Der Spargel wächst prächtig und ist gegenwärtig in aller Munde

Links der weiße, rechts der Spargel mit den violetten Spitzen. Welche Sorte besser mundet, ist Geschmacksache. (Foto: Hans Hermann Schröder)

Die aktuellen Spargeltrends ähneln sehr den altbewährten

ALTKREIS BURGDORF (hhs). Der Spargel wächst prächtig, die Preise gehen runter und gegenwärtig ist das Edelgemüse nicht nur in aller Munde, auch in allen Medien.
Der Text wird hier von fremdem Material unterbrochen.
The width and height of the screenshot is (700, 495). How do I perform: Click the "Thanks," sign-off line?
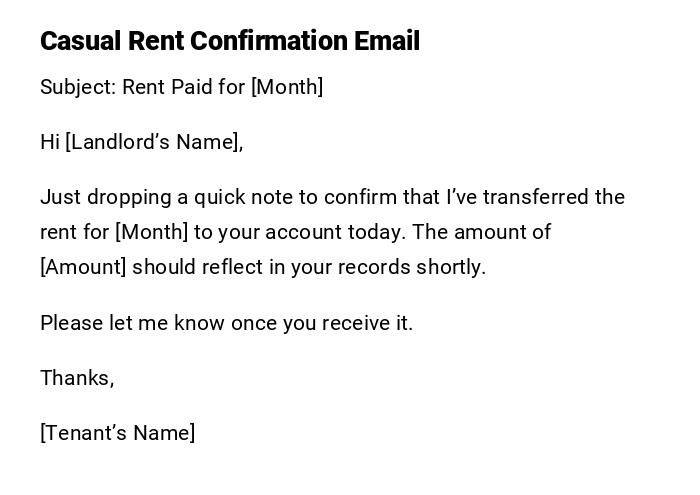pos(77,378)
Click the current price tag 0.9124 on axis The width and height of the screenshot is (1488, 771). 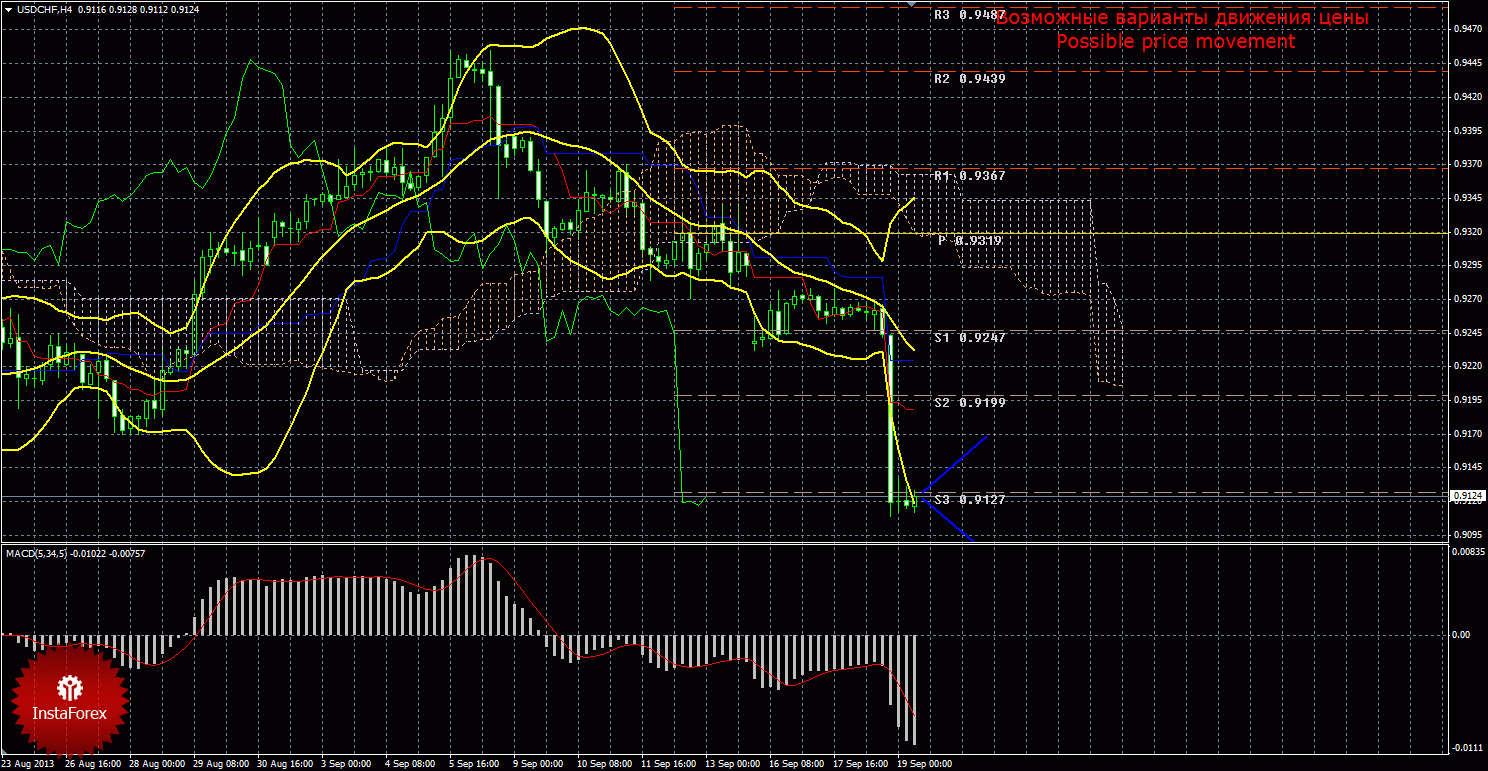[x=1467, y=495]
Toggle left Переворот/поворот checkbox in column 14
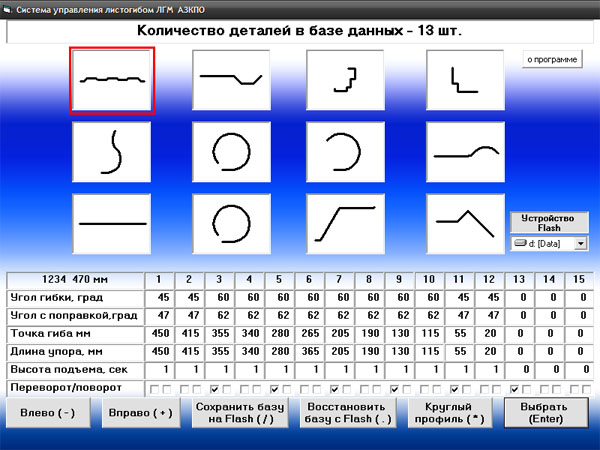Screen dimensions: 600x450 [543, 388]
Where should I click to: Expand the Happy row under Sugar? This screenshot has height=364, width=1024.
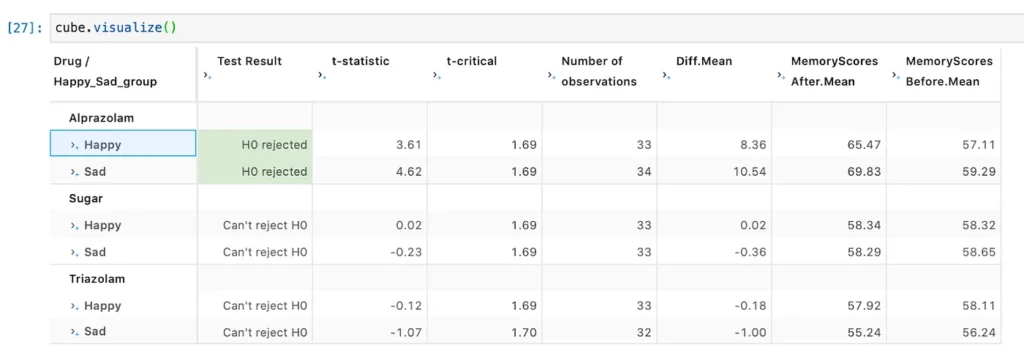[x=74, y=226]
Dabei denkt man, dass eigentlich schon alles über „Asparagus“ geschrieben, erzählt und gesendet ist. Neues gibt es in diesem Jahr bisher nur aus dem Umfeld des Spargels, von der Sauce Hollandaise. Das ist nicht ganz unwichtig, denn für viele Spargelfans gehört diese Sauce zum Spargel wie der Senf zum Würstchen. Tütenprodukte wurden einer Kontrolle unterzogen und mit der selbstgerührten Hollandaise eines Sternekochs verglichen. Dem NDR sei Dank, seit Donnerstagmorgen wissen wir es: Tütenprodukte schmecken gut, aber die Inhaltsstoffe erinnern an den Chemiebaukasten.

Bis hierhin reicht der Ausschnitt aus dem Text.